0

I am performing a GridSearch on the parameters below for an XGB Classifier. It's simple enough, but when I run grid_search.fit(X_train, y_train) it returns ValueError: Invalid parameter xgb for estimator

I completed a xgb.get_params() to confirm the correct parameters were used and they all check out - see xgb.get_params() below.

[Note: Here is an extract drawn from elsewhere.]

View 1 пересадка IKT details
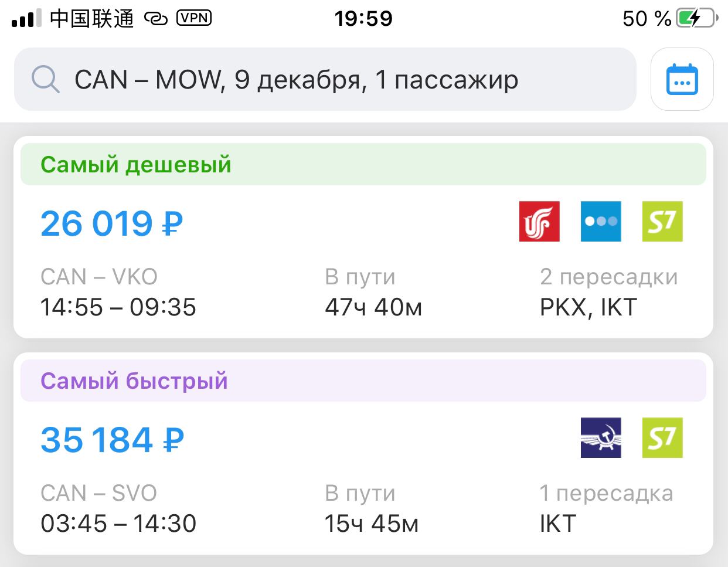Viewport: 728px width, 567px height. click(x=606, y=508)
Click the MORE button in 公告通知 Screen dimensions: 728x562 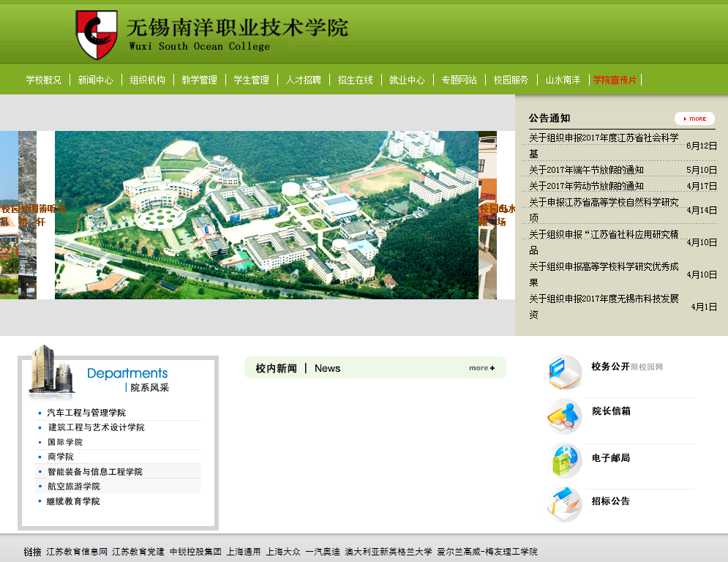point(694,119)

I've even went so far as to copy/paste the params/value into the code to see if they would work and I still receive the same error

Code:

preprocessing = Pipeline(steps=[('ct', ColumnTransformer(transformers=[
                                ('cat', cat_transformer, cat_features),
                                ('num', num_transformer, num_features)],
                                remainder = 'passthrough')),
                                ('svd', TruncatedSVD(n_components=8)),
                                ('feature_selection', selector)])
params = {"xgb__eta": [0.1], 
          "xgb__gamma": [0],
          "xgb__max_depth":[3],
          "xgb__min_child_weight": [1],
          "xgb__lambda": [1],
}

pipe = Pipeline(steps=[('preprocessing', preprocessing), ('classifier', XGBClassifier())])

grid_search = GridSearchCV(pipe, params, cv=10, scoring='roc_auc')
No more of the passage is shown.